I should also mention that this short was projected on their hand-cranked projector. When I first visited the theater and toured the projection booth, it became my new dream to someday hand crank a short film for an audience. Big kudos to the projectionist for this one.
Next up was the Buster Keaton short, "One Week". I've seen this before as part of the Buster Keaton DVD box set. But seeing it with an audience is a whole different matter. The story of newlyweds building their own house is full of Keaton's characteristic acrobatic comedy, and some completely absurd architecture. What more can I say, it's hilarious.
Then there was an intermission, and finally the feature presentation. This was a last minute rescheduling, because they couldn't get the film they originally wanted to play ("Orchids and Ermine" starring Colleen Moore), but as a last minute replacement you can do a hell of a lot worse than Charlie Chaplin's "The Circus".

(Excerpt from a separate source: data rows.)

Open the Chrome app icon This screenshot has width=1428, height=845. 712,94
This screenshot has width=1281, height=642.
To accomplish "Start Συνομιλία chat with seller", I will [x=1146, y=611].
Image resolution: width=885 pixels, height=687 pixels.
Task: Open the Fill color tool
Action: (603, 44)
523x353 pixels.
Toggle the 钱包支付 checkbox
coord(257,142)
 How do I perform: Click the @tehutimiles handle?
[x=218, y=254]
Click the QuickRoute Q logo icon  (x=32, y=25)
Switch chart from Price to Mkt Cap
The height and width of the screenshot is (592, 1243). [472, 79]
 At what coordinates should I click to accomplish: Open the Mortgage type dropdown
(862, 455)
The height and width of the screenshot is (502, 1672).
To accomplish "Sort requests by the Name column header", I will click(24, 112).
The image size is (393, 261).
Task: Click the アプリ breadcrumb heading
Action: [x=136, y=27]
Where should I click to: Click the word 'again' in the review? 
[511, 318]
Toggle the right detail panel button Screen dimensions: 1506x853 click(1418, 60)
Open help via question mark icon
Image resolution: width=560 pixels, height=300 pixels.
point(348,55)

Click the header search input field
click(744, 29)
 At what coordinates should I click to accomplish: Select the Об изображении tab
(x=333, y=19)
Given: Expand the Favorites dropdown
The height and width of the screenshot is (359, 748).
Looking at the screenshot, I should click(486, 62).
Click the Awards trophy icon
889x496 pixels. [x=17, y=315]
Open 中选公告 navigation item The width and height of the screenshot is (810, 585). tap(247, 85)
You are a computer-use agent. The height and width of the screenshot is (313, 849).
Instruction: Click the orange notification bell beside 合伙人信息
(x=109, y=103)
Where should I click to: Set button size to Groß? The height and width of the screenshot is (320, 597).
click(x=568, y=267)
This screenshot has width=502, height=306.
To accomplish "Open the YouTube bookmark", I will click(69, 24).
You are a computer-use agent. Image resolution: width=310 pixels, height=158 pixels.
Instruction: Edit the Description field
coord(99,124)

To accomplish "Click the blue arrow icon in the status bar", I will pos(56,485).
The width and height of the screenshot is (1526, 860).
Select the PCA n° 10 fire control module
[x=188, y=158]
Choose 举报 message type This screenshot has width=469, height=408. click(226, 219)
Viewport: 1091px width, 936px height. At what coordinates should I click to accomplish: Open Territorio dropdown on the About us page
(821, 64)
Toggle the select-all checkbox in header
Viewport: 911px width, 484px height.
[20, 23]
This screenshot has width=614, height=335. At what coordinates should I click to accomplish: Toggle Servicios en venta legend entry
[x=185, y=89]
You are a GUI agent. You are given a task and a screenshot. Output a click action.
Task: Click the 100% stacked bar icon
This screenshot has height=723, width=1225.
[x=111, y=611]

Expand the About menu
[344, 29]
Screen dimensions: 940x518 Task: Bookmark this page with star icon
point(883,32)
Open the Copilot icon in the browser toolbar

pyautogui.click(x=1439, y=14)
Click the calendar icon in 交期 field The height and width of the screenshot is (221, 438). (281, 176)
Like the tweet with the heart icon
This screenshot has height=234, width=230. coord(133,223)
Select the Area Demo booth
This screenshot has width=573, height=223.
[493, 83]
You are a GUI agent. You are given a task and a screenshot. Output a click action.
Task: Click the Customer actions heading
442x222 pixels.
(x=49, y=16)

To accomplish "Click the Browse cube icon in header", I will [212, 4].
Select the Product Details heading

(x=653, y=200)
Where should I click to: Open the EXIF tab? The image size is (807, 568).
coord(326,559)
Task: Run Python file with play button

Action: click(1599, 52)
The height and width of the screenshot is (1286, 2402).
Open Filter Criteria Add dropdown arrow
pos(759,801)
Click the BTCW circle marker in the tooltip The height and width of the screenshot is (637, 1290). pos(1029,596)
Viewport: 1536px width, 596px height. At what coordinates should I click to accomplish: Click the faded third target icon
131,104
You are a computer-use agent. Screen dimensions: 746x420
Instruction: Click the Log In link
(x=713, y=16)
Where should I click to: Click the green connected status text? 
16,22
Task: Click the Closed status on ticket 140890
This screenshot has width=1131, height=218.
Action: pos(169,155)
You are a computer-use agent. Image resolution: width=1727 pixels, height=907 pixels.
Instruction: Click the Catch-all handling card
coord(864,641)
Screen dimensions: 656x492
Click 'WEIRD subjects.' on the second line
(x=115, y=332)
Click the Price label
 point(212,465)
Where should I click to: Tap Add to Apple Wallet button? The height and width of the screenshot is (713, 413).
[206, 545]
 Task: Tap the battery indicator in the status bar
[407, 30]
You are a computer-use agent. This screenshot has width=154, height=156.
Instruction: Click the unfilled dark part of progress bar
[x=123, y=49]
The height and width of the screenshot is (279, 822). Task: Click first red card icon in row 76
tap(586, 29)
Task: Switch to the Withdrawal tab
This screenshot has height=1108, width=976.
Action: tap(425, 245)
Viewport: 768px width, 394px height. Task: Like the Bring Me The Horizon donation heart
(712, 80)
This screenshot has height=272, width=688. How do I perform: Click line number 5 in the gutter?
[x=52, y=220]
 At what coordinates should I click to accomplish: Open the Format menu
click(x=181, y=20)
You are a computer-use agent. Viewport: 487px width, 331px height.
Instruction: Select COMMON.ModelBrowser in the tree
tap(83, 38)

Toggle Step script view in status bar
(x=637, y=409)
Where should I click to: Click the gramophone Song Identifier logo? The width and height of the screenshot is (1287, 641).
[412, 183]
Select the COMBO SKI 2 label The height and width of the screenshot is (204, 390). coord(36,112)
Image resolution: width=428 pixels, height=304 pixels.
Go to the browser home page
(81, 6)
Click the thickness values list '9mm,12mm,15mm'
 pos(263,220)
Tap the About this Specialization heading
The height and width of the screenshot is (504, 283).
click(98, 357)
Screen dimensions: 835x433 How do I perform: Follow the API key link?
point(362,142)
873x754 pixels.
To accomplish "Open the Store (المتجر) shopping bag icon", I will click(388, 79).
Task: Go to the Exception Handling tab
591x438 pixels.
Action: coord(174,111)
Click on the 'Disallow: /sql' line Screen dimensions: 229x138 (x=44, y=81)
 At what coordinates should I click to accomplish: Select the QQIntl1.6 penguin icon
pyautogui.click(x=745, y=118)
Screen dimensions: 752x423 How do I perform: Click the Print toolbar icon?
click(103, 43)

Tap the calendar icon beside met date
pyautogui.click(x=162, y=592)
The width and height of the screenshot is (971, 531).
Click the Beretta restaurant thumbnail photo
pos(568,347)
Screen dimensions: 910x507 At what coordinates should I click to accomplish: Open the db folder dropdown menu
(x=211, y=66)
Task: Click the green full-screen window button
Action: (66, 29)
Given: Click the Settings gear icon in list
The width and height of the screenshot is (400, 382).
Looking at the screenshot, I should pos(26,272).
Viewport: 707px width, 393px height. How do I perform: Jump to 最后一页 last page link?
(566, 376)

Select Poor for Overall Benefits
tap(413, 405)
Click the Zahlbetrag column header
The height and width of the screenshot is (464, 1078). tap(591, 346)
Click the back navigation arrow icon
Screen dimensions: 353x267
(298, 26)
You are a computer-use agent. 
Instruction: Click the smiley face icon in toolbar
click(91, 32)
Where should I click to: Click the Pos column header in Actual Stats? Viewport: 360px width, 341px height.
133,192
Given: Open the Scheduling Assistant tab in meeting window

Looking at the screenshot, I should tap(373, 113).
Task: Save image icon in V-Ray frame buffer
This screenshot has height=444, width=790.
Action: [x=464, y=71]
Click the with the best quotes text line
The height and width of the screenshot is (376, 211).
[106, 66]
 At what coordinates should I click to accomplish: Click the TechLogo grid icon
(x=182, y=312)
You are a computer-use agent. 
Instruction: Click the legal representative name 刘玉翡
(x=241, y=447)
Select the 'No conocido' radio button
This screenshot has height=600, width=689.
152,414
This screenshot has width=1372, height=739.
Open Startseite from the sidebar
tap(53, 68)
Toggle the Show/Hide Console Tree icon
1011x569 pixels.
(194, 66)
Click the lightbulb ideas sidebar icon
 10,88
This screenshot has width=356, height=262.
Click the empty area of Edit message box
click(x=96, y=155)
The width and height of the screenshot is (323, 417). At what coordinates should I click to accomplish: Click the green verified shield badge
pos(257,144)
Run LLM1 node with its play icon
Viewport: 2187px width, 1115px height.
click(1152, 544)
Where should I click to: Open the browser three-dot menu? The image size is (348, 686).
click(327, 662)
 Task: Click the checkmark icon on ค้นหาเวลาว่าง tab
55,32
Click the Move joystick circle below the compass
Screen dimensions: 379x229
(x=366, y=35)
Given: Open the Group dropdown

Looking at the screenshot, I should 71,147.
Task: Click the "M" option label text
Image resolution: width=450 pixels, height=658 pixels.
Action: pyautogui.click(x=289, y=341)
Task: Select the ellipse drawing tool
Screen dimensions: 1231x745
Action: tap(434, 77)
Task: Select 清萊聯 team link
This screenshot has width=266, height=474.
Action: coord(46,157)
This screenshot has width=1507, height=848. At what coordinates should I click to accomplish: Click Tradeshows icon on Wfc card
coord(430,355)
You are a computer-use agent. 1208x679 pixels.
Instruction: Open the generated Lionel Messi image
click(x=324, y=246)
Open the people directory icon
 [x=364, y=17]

They actually started this movie in sound, with the score Chaplin himself wrote for it. Just long enough for the opening credit song, sung by Chaplin himself (recorded for the 40th anniversary re-release in 1969, when Chaplin was 80). Then they turned the sound off an let Bruce Loeb take over at the piano (and he deserves kudos for the entire night's music).
For those who haven't seen "The Circus", Chaplin's famous Tramp character inadvertently joins the circus as he's running from the cops. Turns out, he's funnier than any of the actual clowns there, and without knowing it he's the star of the show. He's given a job, but can't do the actual clown acts. So he's made an assistant to the prop master, and gets his biggest laughs tripping over the props and "ruining" the show. He falls in love with the circus master's daughter, but a love triangle forms when she falls for the newest star, the tightrope walker named Rex. And, of course, in the wacky antics Chaplin ends up on a high wire himself.
But enough, I don't need to describe the plot. The gags are classic Chaplin, and it's hilarious. And of course, it's on DVD (in many editions), so just go rent or buy it and see it yourself. But still, there's nothing like watching it with an audience that's laughing along with you.
And that was last Saturday at the Edison Theater in the Niles Essanay Film Museum.